Come potrebbe finire secondo Stratfor

Stratfor, uno dei think tank più prestigiosi di geopolitica, ha elaborato un modello interpretativo del piano di pace di Trump per Gaza, pronosticando severe difficoltà, che potrebbero far ricadere la Striscia in una «guerra a bassa intensità». In sostanza, dicono gli esperti, nel lungo periodo, a seconda di come andranno le elezioni israeliane del 2026, il conflitto potrebbe riprendere su larga scala. Nel frattempo, la prima fase dovrebbe scorrere relativamente tranquilla, mentre la tensione potrebbe rialzarsi all’atto di definire i passaggi della seconda fase.
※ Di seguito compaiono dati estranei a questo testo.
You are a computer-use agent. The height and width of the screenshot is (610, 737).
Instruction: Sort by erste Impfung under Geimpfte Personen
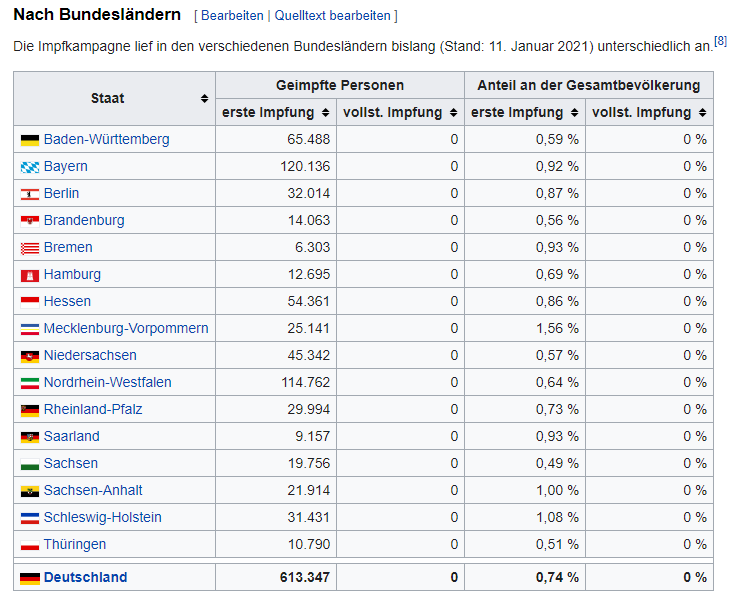coord(324,113)
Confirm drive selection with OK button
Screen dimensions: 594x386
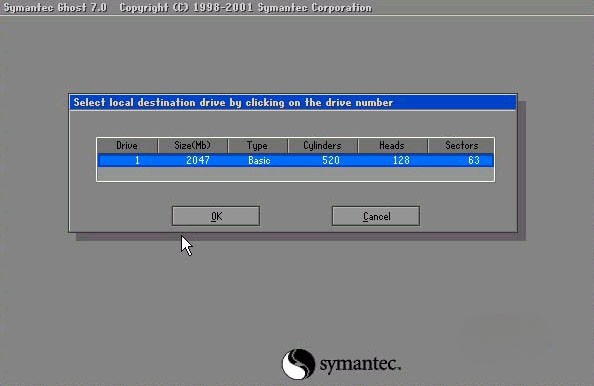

L’opinione di Stratfor è che il rischio di una ripresa dei combattimenti rimanga elevato. «Mentre i negoziati si spostano verso i colloqui sul futuro di Gaza – scrivono a Stratfor – lo slancio si arresterà e Netanyahu probabilmente irrigidirà la sua posizione per compiacere gli alleati di estrema destra, il che probabilmente darà luogo a un conflitto a bassa intensità, mantenendo sul tavolo la possibilità di un ritorno a una guerra più ampia». Oltre a queste osservazioni, gli analisti avanzano un altro sospetto: che Israele non rispetti gli impegni sottoscritti, invocando clausole di sopravvenuta ‘sicurezza nazionale’. «Nonostante la firma del 27 novembre di un accordo di cessate il fuoco con Hezbollah, che prevede il ritiro delle IDF da tutti i territori libanesi dopo 60 giorni, in attesa del ritiro di Hezbollah a nord del fiume Litani – sostengono a Stratfor – Israele non ha rispettato la sua parte dell’accordo, mantenendo almeno cinque avamposti nel Libano meridionale nonostante Hezbollah si fosse ritirato a nord dell’area designata. Un modello simile è possibile a Gaza. Israele probabilmente vincola il ritiro delle truppe e il flusso di aiuti al disarmo e alla rimozione di Hamas dal potere.